◆ **WHAT IS EXPECTED**: Present the lines between the one containing "You are a computer-use agent." and the one containing "(x=572, y=398)", inclusive, as a Markdown table with the columns No. and Line, numbering each line and skipping any blank ones. Leave the pictures out of your answer.

◆ **DATA SECTION**:

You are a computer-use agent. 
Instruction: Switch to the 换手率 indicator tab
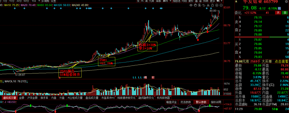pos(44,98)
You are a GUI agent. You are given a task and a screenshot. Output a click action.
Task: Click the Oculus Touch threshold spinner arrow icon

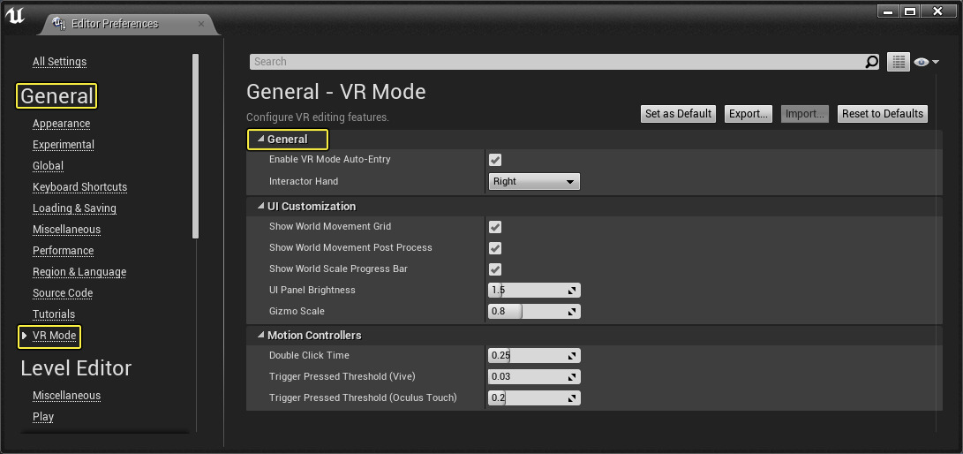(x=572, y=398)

==

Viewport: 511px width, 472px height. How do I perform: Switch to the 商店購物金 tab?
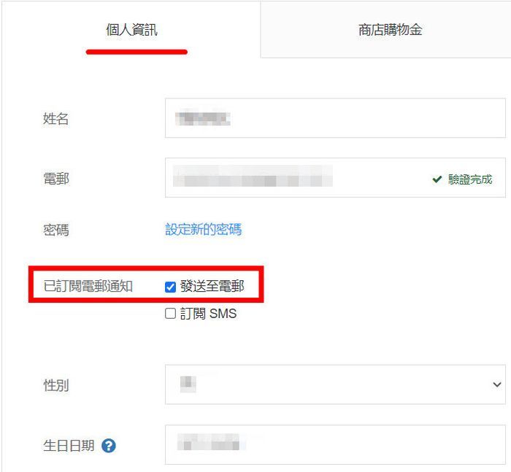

...

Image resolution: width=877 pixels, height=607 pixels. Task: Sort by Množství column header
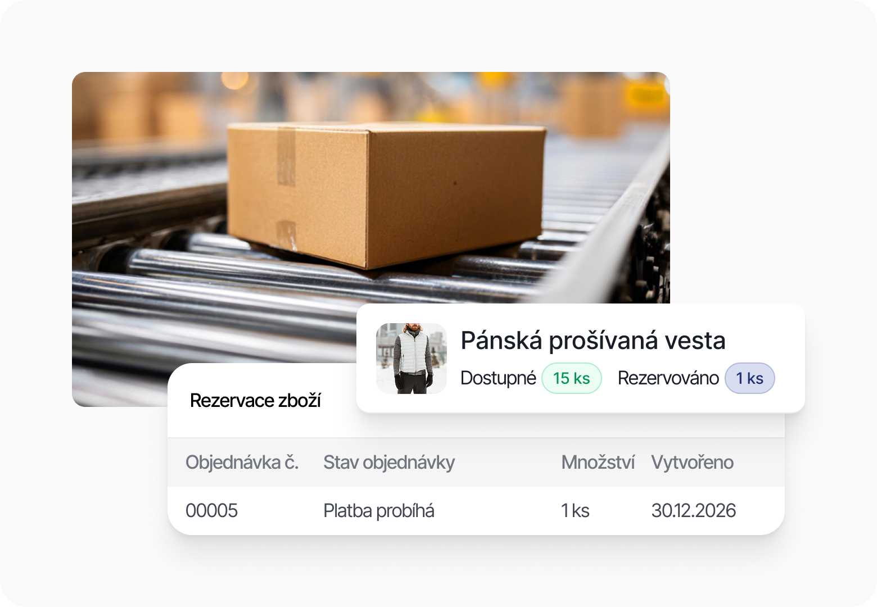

◆ **TASK OUTPUT**:
| No. | Line |
|---|---|
| 1 | You are a computer-use agent.  |
| 2 | Instruction: Switch to the 换手率 indicator tab |
| 3 | pos(44,98) |
| 4 | You are a GUI agent. You are given a task and a screenshot. Output a click action. |
| 5 | Task: Click the Oculus Touch threshold spinner arrow icon |
| 6 | (x=572, y=398) |